If there is any part of you that does not believe that what happened to Jesus actually has something to do with you, if you do not believe that God loves you unconditionally today, tomorrow, and yesterday, whether you spent the last three days in jail for civil disobedience, answering email, or actually really just screwing up your whole life, if you do not believe that you are forgiven for what you have done and not done, if you carry a voice inside you, born of abuse or bullying or trauma or your superego or yes, or own oppression that is telling you that maybe God loves me, but not like God loves everyone else, because there is no way God would love this broken sinner that way, then you need let that go. Because it is only killing you. And a dying you is not a living you, and a living you is what Jesus wants.
Furthermore, did you actually think for a second that you could go preach resurrection to other people if you don’t believe in it yourself? Did you actually think you could preach forgiveness to people if you don’t believe yourself to be forgiven, practice healing if you have not been healed, or love if you do not feel worthy of a love that considers everyone worthwhile? Were you actually going to try to convince the oppressed of the world that they deserve better because Jesus loves them enough to place His own body between them and empire without believing that the same God actually cares about you, too? Because I warn you: you won’t make it very far carrying that whole planet on your shoulders if you don’t believe Someone else is holding you up.
Yes, God has a preferential option for the poor. I totally believe that. But it wasn’t until the day I woke up several years ago, realizing that I was about to preach a sermon about forgiveness of self and others and did not believe that God actually loved or forgave me that I broke open, rolled away the stone, and crawled out to find a world where the love I felt for others was grounded in a belief that I was loved, too, where the Stories I told were not just about freeing others, but freeing myself that I could free others.
This Easter, I hope you find that freedom, too.

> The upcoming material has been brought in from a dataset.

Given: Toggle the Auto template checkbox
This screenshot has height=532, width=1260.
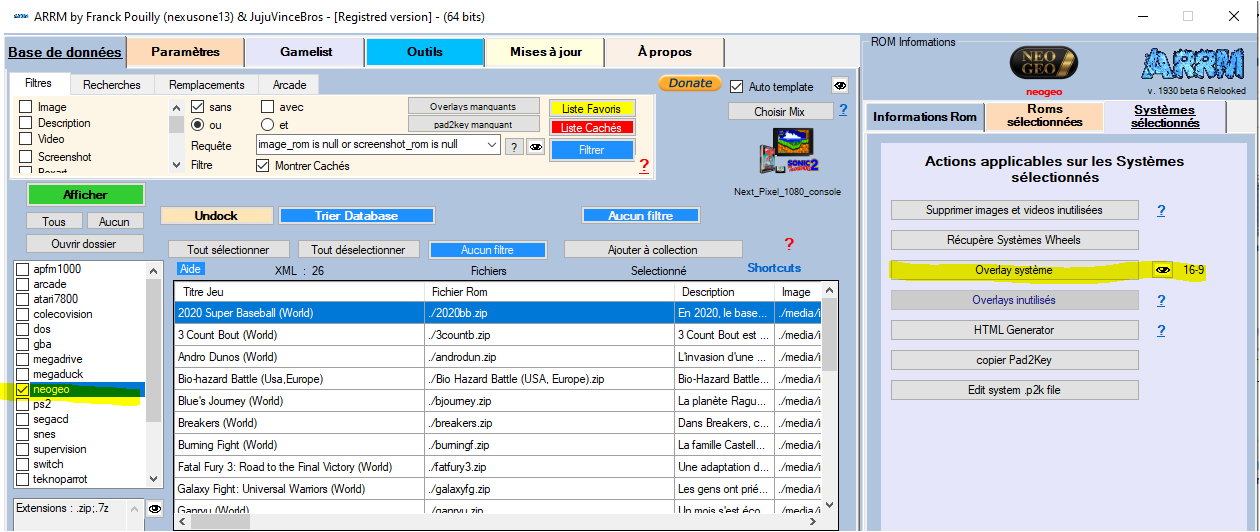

[1] “Ah, yes,” I hear you say. “But you’re a woman, and feminist liberation theology would note that you are also oppressed.” True. As a woman, I cannot walk down the street at night without the threat of violence and I know that the churches that hire me will probably pay me less than they would pay a man with the same qualifications. But just as there are complicated intersections between oppressions, straight white women like myself stand at a very strange intersection of privilege and need for liberation. This is not the post for that important discussion.